Retype every line of the listing below word for word, without the pictures.

[Lines of data]

• • • •

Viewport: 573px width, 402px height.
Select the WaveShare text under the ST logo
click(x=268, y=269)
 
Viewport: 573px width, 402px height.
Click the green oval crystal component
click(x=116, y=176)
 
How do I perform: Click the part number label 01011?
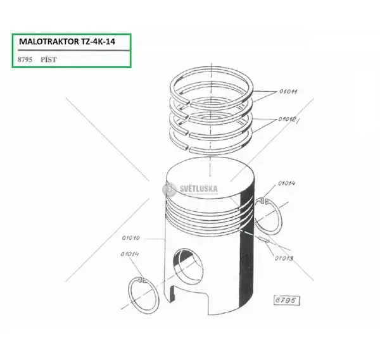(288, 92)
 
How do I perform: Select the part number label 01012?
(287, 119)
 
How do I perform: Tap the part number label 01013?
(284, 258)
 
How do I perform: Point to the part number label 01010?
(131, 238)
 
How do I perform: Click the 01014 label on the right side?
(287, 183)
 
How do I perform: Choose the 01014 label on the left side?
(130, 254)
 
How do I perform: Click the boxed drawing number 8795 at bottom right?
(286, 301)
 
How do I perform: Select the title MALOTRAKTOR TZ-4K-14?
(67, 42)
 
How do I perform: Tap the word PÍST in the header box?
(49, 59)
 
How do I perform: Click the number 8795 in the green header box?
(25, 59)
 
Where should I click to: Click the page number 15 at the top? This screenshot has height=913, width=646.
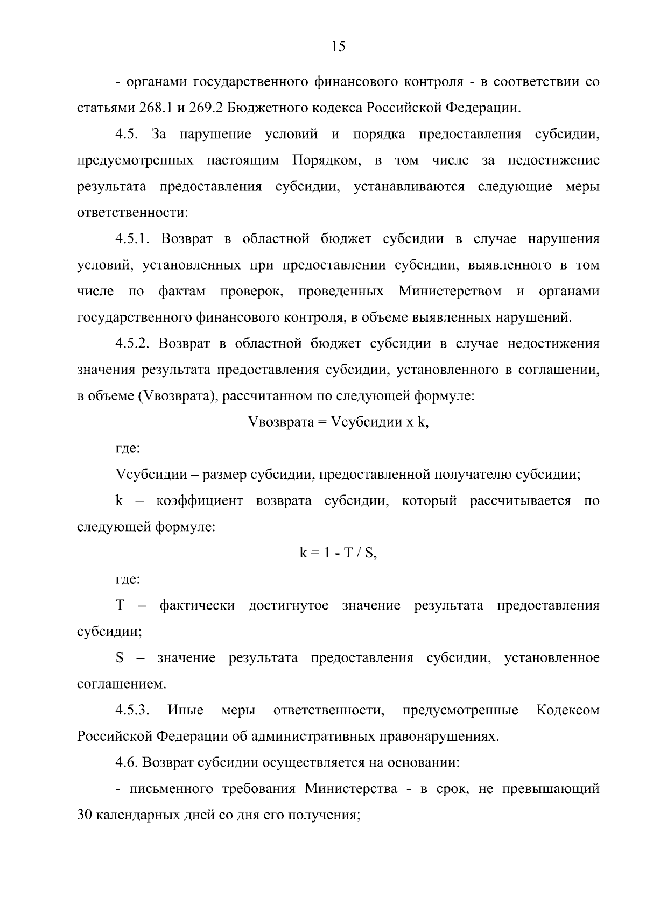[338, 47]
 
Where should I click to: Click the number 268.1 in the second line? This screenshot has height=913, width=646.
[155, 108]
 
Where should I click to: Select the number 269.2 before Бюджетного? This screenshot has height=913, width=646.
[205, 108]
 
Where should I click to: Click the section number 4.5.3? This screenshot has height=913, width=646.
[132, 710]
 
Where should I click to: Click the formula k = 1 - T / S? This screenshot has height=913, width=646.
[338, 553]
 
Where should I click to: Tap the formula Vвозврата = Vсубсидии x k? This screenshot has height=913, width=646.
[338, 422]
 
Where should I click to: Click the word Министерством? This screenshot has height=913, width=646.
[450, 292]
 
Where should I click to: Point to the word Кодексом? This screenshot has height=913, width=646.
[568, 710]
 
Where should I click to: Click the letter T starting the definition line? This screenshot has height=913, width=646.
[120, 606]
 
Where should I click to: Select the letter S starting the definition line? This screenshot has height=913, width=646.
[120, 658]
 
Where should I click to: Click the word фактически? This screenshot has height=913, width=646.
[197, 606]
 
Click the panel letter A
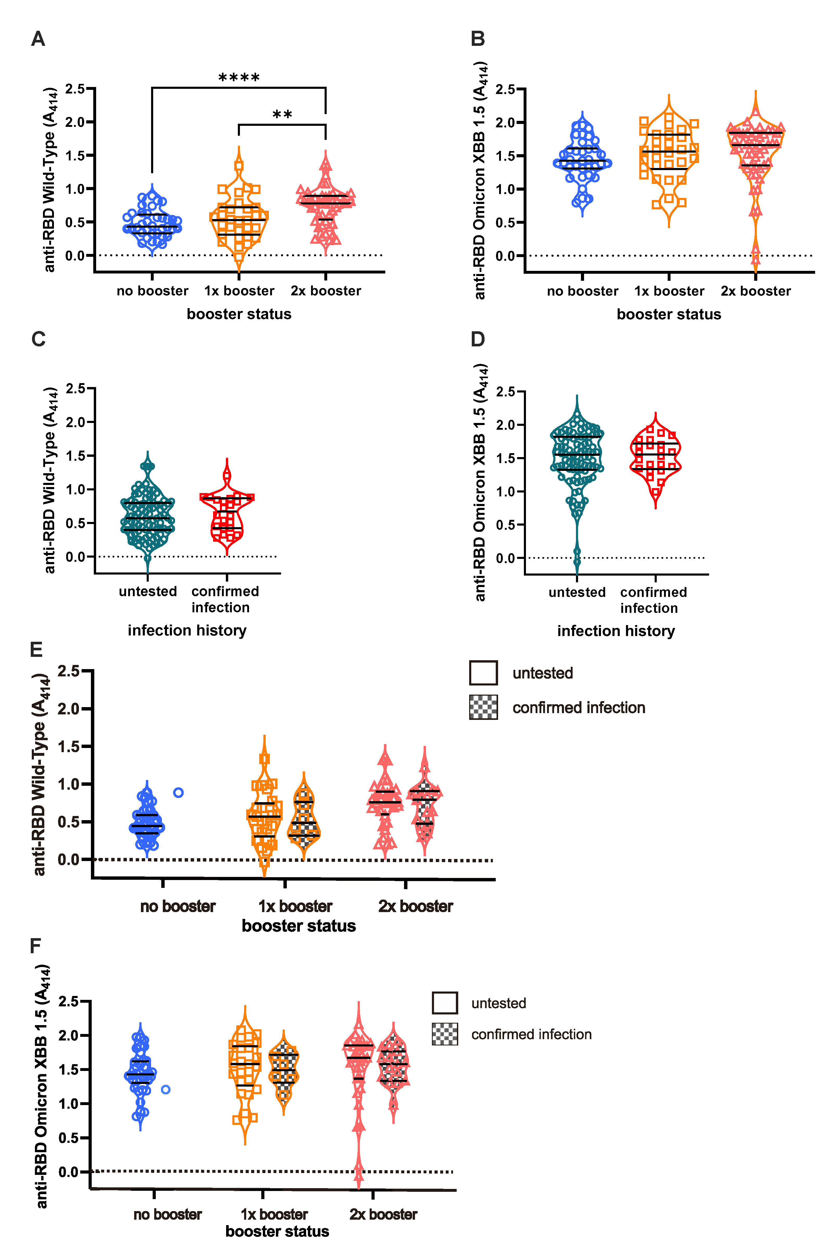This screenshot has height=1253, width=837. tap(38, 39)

• • • •

-- Solved problem --
Viewport: 573px width, 402px height.
Select the WaveShare text under the ST logo
click(x=268, y=269)
 
Viewport: 573px width, 402px height.
Click the green oval crystal component
click(x=116, y=176)
 
How do I perform: Click the part number label 01011?
(288, 92)
 
How do I perform: Select the part number label 01012?
(287, 119)
 
How do I perform: Tap the part number label 01013?
(284, 258)
 
How do I perform: Point to the part number label 01010?
(131, 238)
 
How do I perform: Click the 01014 label on the right side?
(287, 183)
 
How do I perform: Choose the 01014 label on the left side?
(130, 254)
 
How do I perform: Click the boxed drawing number 8795 at bottom right?
(286, 301)
 
How do I perform: Select the title MALOTRAKTOR TZ-4K-14?
(67, 42)
 
How do I perform: Tap the word PÍST in the header box?
(49, 59)
 
How do I perform: Click the number 8795 in the green header box?
(25, 59)
 
Where should I click to: Click the page number 15 at the top? This screenshot has height=913, width=646.
[338, 47]
 
Where should I click to: Click the number 268.1 in the second line? This screenshot has height=913, width=646.
[155, 108]
 
Where should I click to: Select the number 269.2 before Бюджетного? This screenshot has height=913, width=646.
[205, 108]
 
Where should I click to: Click the section number 4.5.3? This screenshot has height=913, width=646.
[132, 710]
 
Where should I click to: Click the formula k = 1 - T / S? This screenshot has height=913, width=646.
[338, 553]
 
Where should I click to: Tap the formula Vвозврата = Vсубсидии x k? This screenshot has height=913, width=646.
[338, 422]
 
Where should I click to: Click the word Министерством? This screenshot has height=913, width=646.
[450, 292]
 
Where should I click to: Point to the word Кодексом? This screenshot has height=913, width=646.
[568, 710]
 
Where should I click to: Click the letter T starting the definition line? This screenshot has height=913, width=646.
[120, 606]
 
Where should I click to: Select the letter S starting the definition line? This screenshot has height=913, width=646.
[120, 658]
 
Where should I click to: Click the word фактически? This screenshot has height=913, width=646.
[197, 606]
 
Click the panel letter A
This screenshot has height=1253, width=837. tap(38, 39)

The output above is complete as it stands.